Can you explain what Advent is?

People often say it’s a time to prepare for Christmas, and that’s correct, but that is only one of the three purposes of Advent. Advent really is an opportunity to look back and to prepare to celebrate the day when Christ was born and came among us; it’s also an opportunity to look forward to the future when he will come again in glory and to be prepared that we can stand before him when he comes before us at the end of our lives; and it also involves the present, when we open our eyes and we ask for the eyes of faith to see Jesus revealing himself to us in subtle and not-so-subtle ways every day. All day, the Lord Jesus is with us, walking with us, caring for us, and during Advent we can become more attentive to that and particularly see him in the events of the day.
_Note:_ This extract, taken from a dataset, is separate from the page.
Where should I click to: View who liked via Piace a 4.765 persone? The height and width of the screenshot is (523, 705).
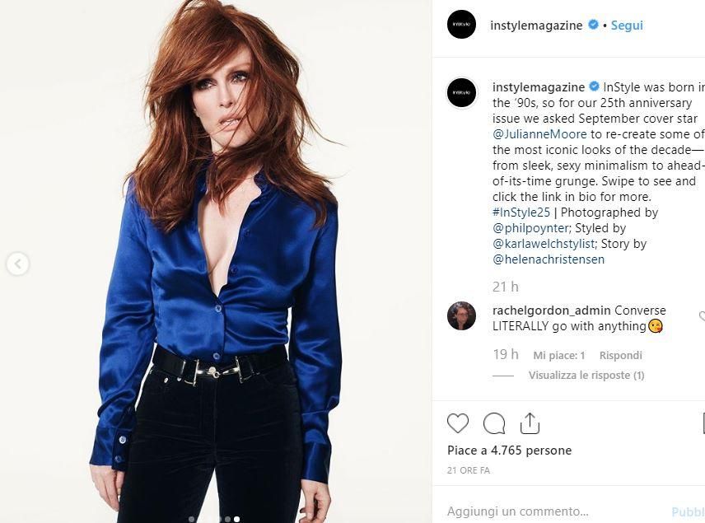point(510,451)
If we celebrate Advent as past, present and future, it will help us to do two things: It will help us to celebrate Christmas in a more joyful way, and it will also help us not to have to worry about going before the Lord at the end of our lives, because we will have done that on a daily basis, opening our eyes and hearts to the presence of the Lord.

The Advent readings change depending on the church cycle of readings. Do the readings have any thread that ties them together?

The readings certainly talk about the Israelite community awaiting the Messiah, and the Gospels for at least two weeks focus on John the Baptist preparing the way of the Lord and helping people to be prepared for his coming among them. The Fourth Sunday of Advent – which this year falls on Christmas Eve – offers us Luke’s account of the angel Gabriel appearing to Mary and informing her she will bear the “Son of the Most High.” Mary doesn’t fully understand the angel’s message, but she responds with her timeless fiat: “Behold, I am the handmaid of the Lord. May it be done to me according to your word.”

Quite a contrast to what is going on in the world today with all the signs of rampant materialism.

There has been a growing trend in terms of materialism and all the “stuff” that goes on with the season. I was thinking about all the secularism the other day. There’s Black Friday and Small Business Saturday and Cyber Monday. That’s often where our attention is turned. But when I see all of that, I think of the slogan, “Keep Christ in Christmas.” Advent is our time to literally do that. We have an incredible billboard campaign every year from the Christ in Christmas Committee, which this year is putting up 60 “Keep Christ in Christmas” billboards around the archdiocese. That’s a wonderful reminder. Maybe we can put that little sticker somewhere around our house or on our car. Those secular celebrations are fine, but without the spiritual, it doesn’t make any sense. The whole idea of gift-giving on Christmas began because it is on Christmas that we remember the greatest gift that God has given to us – his Son. So, we exchange gifts with two meanings: When we give a gift, we remember that the greatest gift ever given was Christ himself, and we share a gift with others out of charity. Gift-giving also symbolizes what the three Magi did for Christ, coming to him bearing their gifts. So, we bear gifts to those whom we care about.